Well after the longest sale process in history, we've finally landed in Wales! Just bought a place near Welshpool and loving it. If you're in the Welshpool area and fancy swapping tips etc, just let me know. In the process now of converting a barn into a double garage...which is fun!

Cheers :thumb:


----------



## MA3RC (Jun 19, 2012)

Welcome to Wales


----------



## bazz (May 15, 2007)

welcome to wales fella


----------



## Edstrung (Apr 6, 2009)

Finally 

Well done fella, hope you settle in well


----------



## littlejack (Jun 11, 2008)

Welcome to wales :wave::thumb:


----------



## Phil H (May 14, 2006)

Welcome!!


----------



## wylie coyote (Jul 15, 2007)

Now you can put all those detailing products through a REAL test!! Winter in Wales.

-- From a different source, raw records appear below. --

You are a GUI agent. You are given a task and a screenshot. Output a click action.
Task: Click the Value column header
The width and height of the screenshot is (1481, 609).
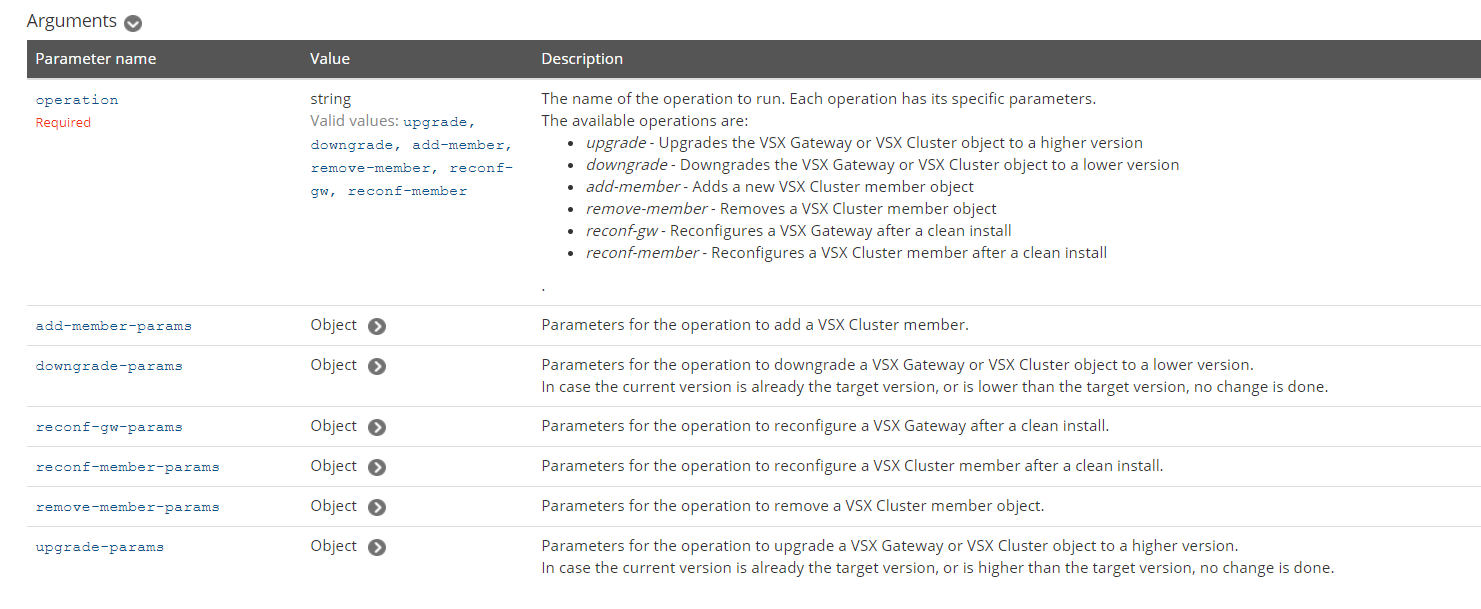tap(330, 59)
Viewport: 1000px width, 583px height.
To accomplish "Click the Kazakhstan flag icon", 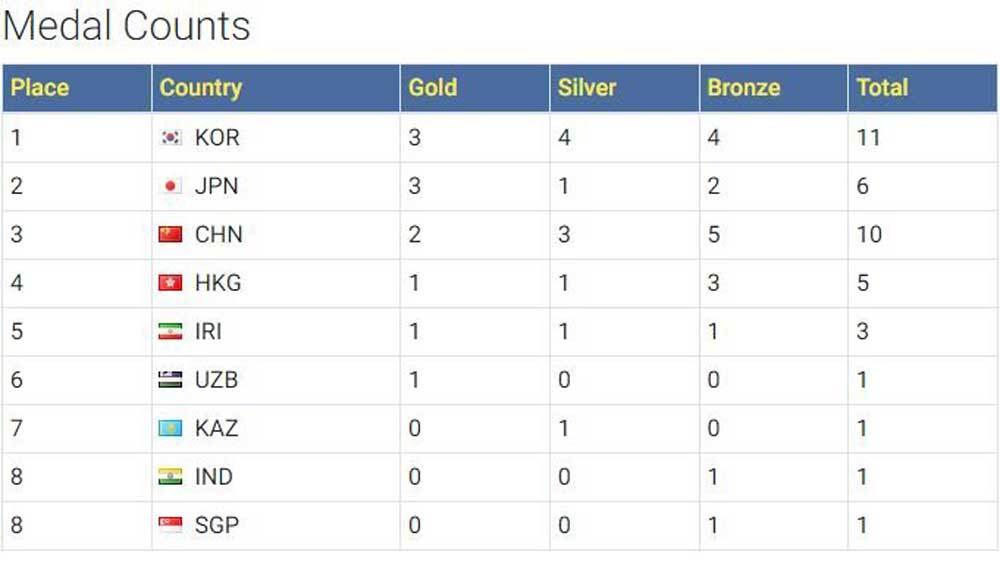I will (x=171, y=429).
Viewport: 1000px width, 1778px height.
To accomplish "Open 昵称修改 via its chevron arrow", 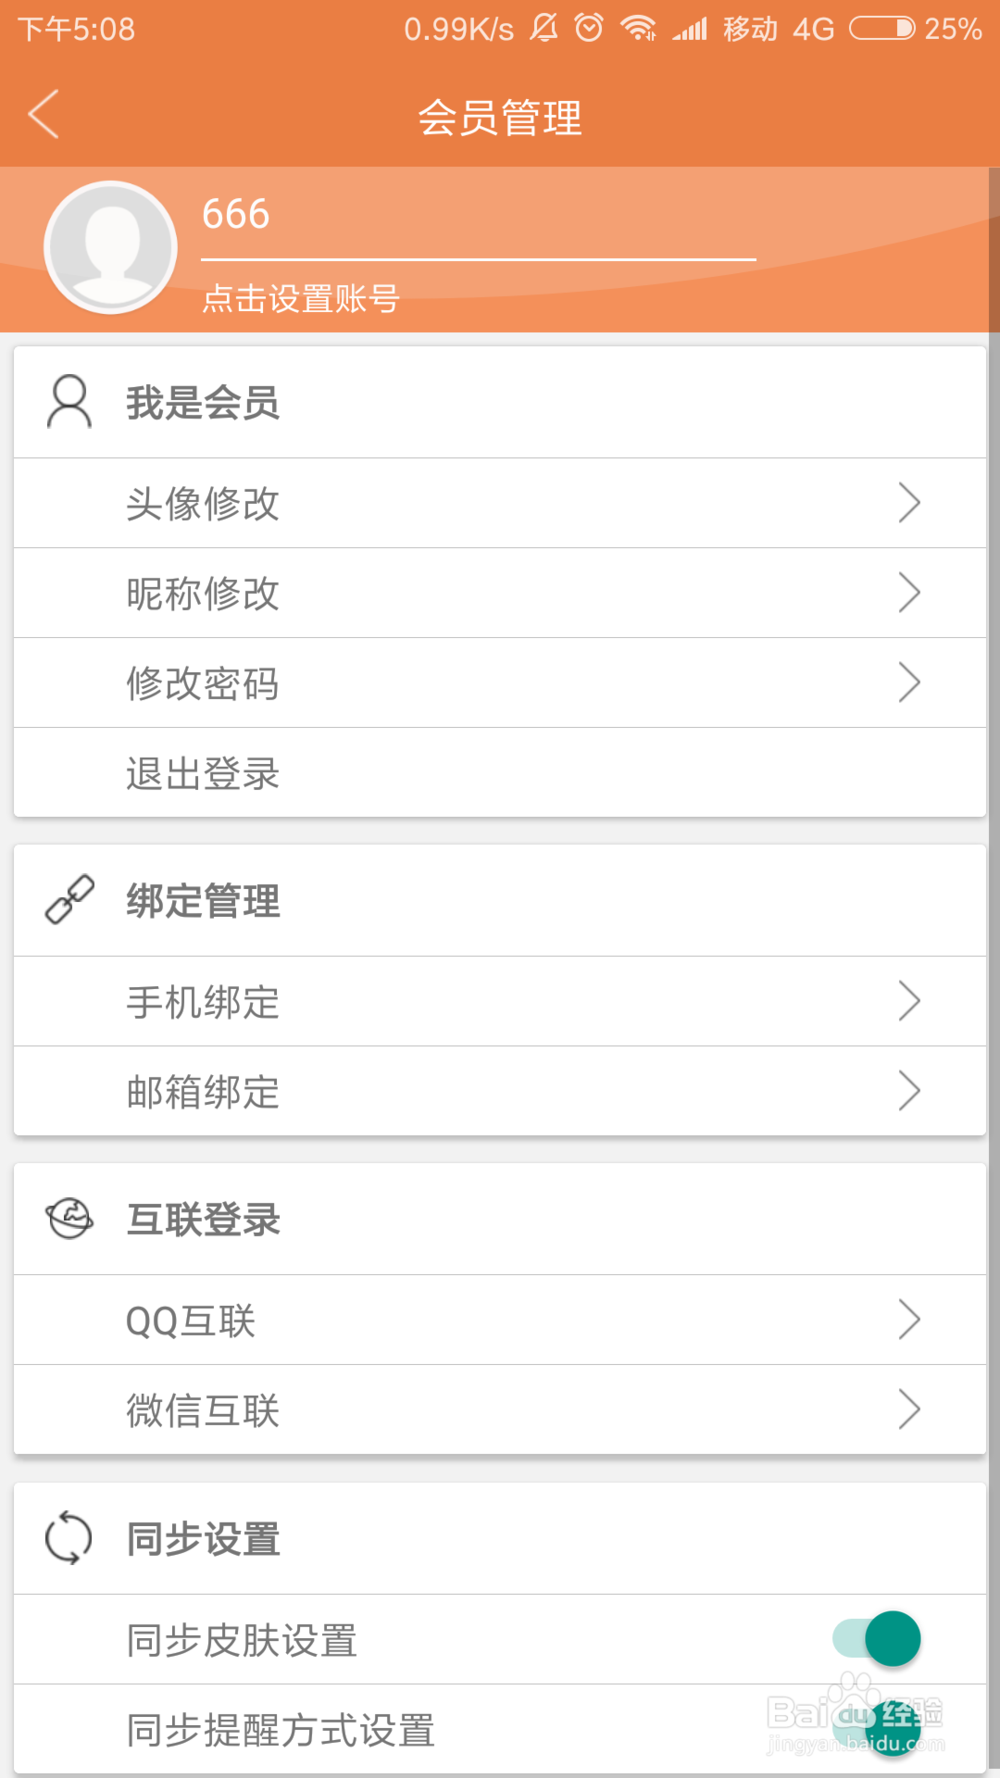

Let the transformation into a Welshman begin.:lol:


----------



## MA3RC (Jun 19, 2012)

wylie coyote said:


> Now you can put all those detailing products through a REAL test!! Winter in Wales.
> 
> Let the transformation into a Welshman begin.:lol:


*all year round in Wales


----------



## mattjonescardiff (Dec 12, 2006)

Croeso i Gymru!


----------



## Ti22 (Mar 24, 2009)

Welcome!


----------



## Osarkon (Feb 20, 2011)

Welcome to the land of perpetual rain


----------



## RedCloudMC (Jul 19, 2008)

Thanks for all the warm welcomes guys.

I had noticed it likes to rain a bit here so have already cracked open the LSP for a top up to see me through to the winter prep early next month. Hopefully I'll have the garage finished by then and I can work away until the small hours...tinkering as they say :buffer:

Cheers again - loving Wales. Great roads (if full of tractors and tourists out our way) and, as a mountain biker too, some amazing riding. Spot on :thumb:

Ta


----------